Tugas sekolah
terkadang sering menjadi hal yang menakutkan bagi peserta didik, sering juga
tugas-tugas sekolah yang bersifat individu dan kelompok menjadi hal yang malas
untuk dilakukan dengan berbagai alasan untuk tidak dikerjakan oleh peserta
didik. Baru-baru ini, tugas sekolah sering dikritik sebagai hal yang tak
berguna bagi peserta didik. Tugas-tugas sekolah malah membuat peserta didik
kehilangan waktu bermain di sekitar rumah, dan bergaul dengan lingkungan.
Peserta didik mengharuskan berdiam diri di rumah dalam mengerjakan tugas.
Munculnya kritik dan pernyataan-pernyataan itu, saya sebagai guru berpikir.
Tugas seperti apa yang diberikan oleh guru kepada peserta didik? Peserta didik
pada tingkat yang mana? SD, SMP, SMA atau SMK?Dan guru
tersebut menggunakan metode apa dalam memberikan tugasnya?Ini sangat penting untuk dipahami.
Di
Indonesia yang memiliki beragam suku tentu berdampak kepada beragam kebudayaan.
Tingkat sosial ekonomi yang beragam pula menjadi hal yang penting untuk
diperhatikan dalam mengenal peserta didik ketika seorang guru akan memberikan
tugas atau mengajar di kelas. Mari kita perhatikan sejenak, peserta didik di
dalam kelas itu sangatlah beragam karakteristik, sosial ekonomi dan latar
belakang lingkungannya. Dewasa ini, kita sering menyaksikan prilaku peserta
didik di luar lingkungan sekolah, atau kegiatan setelah sekolah. Mereka
terkadang tidak terkontrol oleh orang tua mereka, mengikuti geng motor,
komunitas anak-anak musik, mengisi waktu dengan mengamen, memarkir mobil di
pinggiran toko, bermain game di
warnet dan lain-lain yang kebanyakan dari mereka adalah berlatar sosial dari
kalangan menengah ke bawah. Lalu, melihat fenomena seperti itu, masih tidak
perlu tugas sekolah? Kegiatan-kegiatan peserta didik yang cenderung mengarah
kepada hal-hal yang negatif telah semakin luas di Indonesia ini, maka tidak
heran, kualitas pendidikan Indonesia melemah ketika anggaran pendidikan naik
drastis dari pemerintah. Ini dibutuhkan kedewasaan dari semua pihak, agar
pendidikan anak-anak Indonesia semakin maju dan berkualitas, khususnya dari
peserta didik dari kalangan ekonomi menengah ke bawah, karena pendidikan bagi
mereka adalah hal yang sangat penting untuk mengubah nasib.

• _BARIS YANG DIBERIKAN_:

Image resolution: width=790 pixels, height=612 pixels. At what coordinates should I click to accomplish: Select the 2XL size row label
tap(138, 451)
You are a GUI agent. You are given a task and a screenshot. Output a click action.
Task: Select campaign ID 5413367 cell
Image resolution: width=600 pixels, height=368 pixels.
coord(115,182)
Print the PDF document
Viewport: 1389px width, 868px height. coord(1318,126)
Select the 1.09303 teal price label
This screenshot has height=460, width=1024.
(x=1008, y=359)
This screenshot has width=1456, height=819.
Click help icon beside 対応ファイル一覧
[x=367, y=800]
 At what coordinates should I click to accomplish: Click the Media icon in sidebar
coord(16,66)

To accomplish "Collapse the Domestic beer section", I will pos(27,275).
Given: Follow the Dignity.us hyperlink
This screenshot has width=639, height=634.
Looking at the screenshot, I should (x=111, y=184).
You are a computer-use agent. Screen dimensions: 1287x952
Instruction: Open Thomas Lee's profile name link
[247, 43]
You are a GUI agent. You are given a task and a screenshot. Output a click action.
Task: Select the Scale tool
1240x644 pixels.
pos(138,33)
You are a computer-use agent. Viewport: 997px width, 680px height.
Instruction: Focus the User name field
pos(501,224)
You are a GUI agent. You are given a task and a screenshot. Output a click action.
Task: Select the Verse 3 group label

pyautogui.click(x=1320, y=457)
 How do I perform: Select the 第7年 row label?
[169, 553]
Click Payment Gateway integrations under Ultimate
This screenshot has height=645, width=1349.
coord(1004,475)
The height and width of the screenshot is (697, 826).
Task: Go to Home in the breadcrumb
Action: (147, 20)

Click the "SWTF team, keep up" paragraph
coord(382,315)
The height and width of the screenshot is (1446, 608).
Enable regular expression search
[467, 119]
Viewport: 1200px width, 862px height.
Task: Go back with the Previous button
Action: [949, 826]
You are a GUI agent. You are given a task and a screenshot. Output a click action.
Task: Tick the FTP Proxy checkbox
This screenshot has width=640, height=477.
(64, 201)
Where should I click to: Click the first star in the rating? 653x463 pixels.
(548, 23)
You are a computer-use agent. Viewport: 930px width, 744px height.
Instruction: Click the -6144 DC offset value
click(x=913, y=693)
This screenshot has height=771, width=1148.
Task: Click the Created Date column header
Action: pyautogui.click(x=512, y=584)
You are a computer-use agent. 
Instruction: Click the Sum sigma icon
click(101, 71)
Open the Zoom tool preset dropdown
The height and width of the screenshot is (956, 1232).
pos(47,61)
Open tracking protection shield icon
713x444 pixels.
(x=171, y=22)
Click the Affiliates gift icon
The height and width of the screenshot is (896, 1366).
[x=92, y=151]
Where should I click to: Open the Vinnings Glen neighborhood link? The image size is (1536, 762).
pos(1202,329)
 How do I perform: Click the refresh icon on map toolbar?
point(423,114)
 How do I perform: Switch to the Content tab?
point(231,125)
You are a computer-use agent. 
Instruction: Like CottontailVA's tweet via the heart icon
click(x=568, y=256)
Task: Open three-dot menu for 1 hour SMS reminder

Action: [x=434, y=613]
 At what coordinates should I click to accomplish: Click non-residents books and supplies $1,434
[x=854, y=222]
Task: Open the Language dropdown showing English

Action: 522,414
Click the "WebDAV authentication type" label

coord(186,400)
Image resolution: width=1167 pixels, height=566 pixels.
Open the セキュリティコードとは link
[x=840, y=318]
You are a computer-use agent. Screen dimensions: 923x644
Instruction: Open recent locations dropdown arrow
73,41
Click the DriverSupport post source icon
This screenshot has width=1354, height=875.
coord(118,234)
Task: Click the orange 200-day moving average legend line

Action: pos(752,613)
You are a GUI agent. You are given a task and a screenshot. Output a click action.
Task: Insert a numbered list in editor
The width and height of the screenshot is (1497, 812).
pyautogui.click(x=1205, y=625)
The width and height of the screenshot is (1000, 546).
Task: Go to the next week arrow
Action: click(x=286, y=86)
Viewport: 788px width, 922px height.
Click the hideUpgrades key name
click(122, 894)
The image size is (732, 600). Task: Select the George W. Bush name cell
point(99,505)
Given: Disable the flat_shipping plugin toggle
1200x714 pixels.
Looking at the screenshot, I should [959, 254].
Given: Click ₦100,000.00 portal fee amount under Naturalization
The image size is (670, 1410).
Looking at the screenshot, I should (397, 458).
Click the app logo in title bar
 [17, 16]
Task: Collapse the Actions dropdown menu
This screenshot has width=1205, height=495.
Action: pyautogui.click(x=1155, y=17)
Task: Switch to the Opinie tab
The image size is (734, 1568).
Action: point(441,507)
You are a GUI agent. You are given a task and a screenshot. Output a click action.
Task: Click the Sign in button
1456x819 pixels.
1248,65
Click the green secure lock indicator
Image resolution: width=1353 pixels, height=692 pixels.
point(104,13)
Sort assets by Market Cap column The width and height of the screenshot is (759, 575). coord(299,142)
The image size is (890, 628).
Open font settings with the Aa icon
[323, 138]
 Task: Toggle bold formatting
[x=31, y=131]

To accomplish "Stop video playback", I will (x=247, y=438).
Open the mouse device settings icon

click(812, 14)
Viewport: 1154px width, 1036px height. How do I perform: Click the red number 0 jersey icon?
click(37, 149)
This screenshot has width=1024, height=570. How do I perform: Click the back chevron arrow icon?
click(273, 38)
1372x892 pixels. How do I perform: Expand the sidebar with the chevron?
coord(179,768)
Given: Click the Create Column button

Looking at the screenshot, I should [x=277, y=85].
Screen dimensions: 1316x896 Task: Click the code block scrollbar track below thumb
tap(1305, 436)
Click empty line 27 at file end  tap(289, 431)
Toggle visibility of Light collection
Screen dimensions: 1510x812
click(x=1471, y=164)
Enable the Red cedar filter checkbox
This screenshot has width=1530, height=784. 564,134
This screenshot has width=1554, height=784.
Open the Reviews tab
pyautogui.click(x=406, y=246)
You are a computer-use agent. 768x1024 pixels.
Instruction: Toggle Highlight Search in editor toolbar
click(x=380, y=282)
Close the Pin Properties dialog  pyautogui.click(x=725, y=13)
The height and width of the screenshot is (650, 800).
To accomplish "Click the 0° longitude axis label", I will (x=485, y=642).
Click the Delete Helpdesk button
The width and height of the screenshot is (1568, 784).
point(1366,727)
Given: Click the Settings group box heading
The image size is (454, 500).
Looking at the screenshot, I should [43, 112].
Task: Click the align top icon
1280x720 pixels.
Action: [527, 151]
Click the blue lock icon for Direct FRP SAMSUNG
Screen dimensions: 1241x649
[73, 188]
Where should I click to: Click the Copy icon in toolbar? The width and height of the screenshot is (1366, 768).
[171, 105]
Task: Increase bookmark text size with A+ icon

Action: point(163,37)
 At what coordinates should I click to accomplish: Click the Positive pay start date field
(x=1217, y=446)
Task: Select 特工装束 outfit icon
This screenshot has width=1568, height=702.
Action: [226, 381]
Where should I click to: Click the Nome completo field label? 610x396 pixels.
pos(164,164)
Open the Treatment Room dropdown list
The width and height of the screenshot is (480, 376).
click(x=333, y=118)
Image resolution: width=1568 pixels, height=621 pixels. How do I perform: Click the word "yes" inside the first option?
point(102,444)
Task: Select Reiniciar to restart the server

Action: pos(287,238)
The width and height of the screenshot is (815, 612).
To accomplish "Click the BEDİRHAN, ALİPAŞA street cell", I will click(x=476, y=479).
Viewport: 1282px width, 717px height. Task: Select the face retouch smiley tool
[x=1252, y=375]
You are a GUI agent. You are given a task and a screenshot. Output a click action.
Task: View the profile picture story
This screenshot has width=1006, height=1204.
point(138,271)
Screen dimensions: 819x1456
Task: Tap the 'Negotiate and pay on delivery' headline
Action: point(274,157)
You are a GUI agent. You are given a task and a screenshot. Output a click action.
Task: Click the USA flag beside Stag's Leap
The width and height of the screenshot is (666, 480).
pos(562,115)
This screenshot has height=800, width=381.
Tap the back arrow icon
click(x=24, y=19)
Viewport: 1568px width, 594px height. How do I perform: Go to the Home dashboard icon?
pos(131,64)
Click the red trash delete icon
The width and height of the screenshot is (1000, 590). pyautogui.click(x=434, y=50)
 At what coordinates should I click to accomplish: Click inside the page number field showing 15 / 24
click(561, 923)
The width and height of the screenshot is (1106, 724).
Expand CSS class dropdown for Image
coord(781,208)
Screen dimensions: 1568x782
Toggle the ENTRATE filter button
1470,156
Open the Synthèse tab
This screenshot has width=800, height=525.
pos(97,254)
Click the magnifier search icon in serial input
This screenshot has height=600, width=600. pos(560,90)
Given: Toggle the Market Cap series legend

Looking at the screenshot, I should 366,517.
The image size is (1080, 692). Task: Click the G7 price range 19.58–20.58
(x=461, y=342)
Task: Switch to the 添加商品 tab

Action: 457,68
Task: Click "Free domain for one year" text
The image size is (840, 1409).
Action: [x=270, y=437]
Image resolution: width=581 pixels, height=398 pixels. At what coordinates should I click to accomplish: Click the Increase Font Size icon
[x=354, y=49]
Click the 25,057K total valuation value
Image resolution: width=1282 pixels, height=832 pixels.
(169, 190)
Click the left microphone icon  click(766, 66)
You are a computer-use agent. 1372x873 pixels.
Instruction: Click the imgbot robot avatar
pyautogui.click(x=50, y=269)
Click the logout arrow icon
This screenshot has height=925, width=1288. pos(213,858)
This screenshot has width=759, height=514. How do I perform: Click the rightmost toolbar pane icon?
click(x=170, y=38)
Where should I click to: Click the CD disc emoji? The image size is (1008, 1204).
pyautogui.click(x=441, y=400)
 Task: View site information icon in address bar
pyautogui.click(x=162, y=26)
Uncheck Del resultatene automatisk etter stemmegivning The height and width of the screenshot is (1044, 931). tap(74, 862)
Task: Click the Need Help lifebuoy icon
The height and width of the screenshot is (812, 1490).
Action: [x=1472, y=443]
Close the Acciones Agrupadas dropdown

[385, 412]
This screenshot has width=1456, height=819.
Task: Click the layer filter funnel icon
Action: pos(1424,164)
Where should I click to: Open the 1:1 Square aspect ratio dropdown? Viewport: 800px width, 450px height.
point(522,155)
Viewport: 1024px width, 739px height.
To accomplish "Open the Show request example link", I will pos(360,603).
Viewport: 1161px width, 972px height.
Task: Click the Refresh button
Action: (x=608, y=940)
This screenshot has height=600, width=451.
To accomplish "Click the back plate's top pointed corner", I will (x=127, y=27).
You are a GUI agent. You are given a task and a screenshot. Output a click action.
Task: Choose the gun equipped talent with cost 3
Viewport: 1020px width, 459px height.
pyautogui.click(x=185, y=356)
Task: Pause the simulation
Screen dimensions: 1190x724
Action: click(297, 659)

• _DAFTAR TUGAS_:
[A] Menurut teks, apa yang terjadi pada kualitas pendidikan Indonesia ketika anggaran pendidikan dari pemerintah naik drastis?
[B] Silakan salin bagian teks dari "Tugas seperti apa" sampai "kepada beragam kebudayaan." tanpa perubahan apa pun.
Baris-baris di atas tidak berkaitan dengan teks.

• _HASIL BERURUTAN_:
[A] Kualitas pendidikan Indonesia melemah.

[B]
Tugas seperti apa yang diberikan oleh guru kepada peserta didik? Peserta didik
pada tingkat yang mana? SD, SMP, SMA atau SMK?Dan guru
tersebut menggunakan metode apa dalam memberikan tugasnya?Ini sangat penting untuk dipahami.
Di
Indonesia yang memiliki beragam suku tentu berdampak kepada beragam kebudayaan.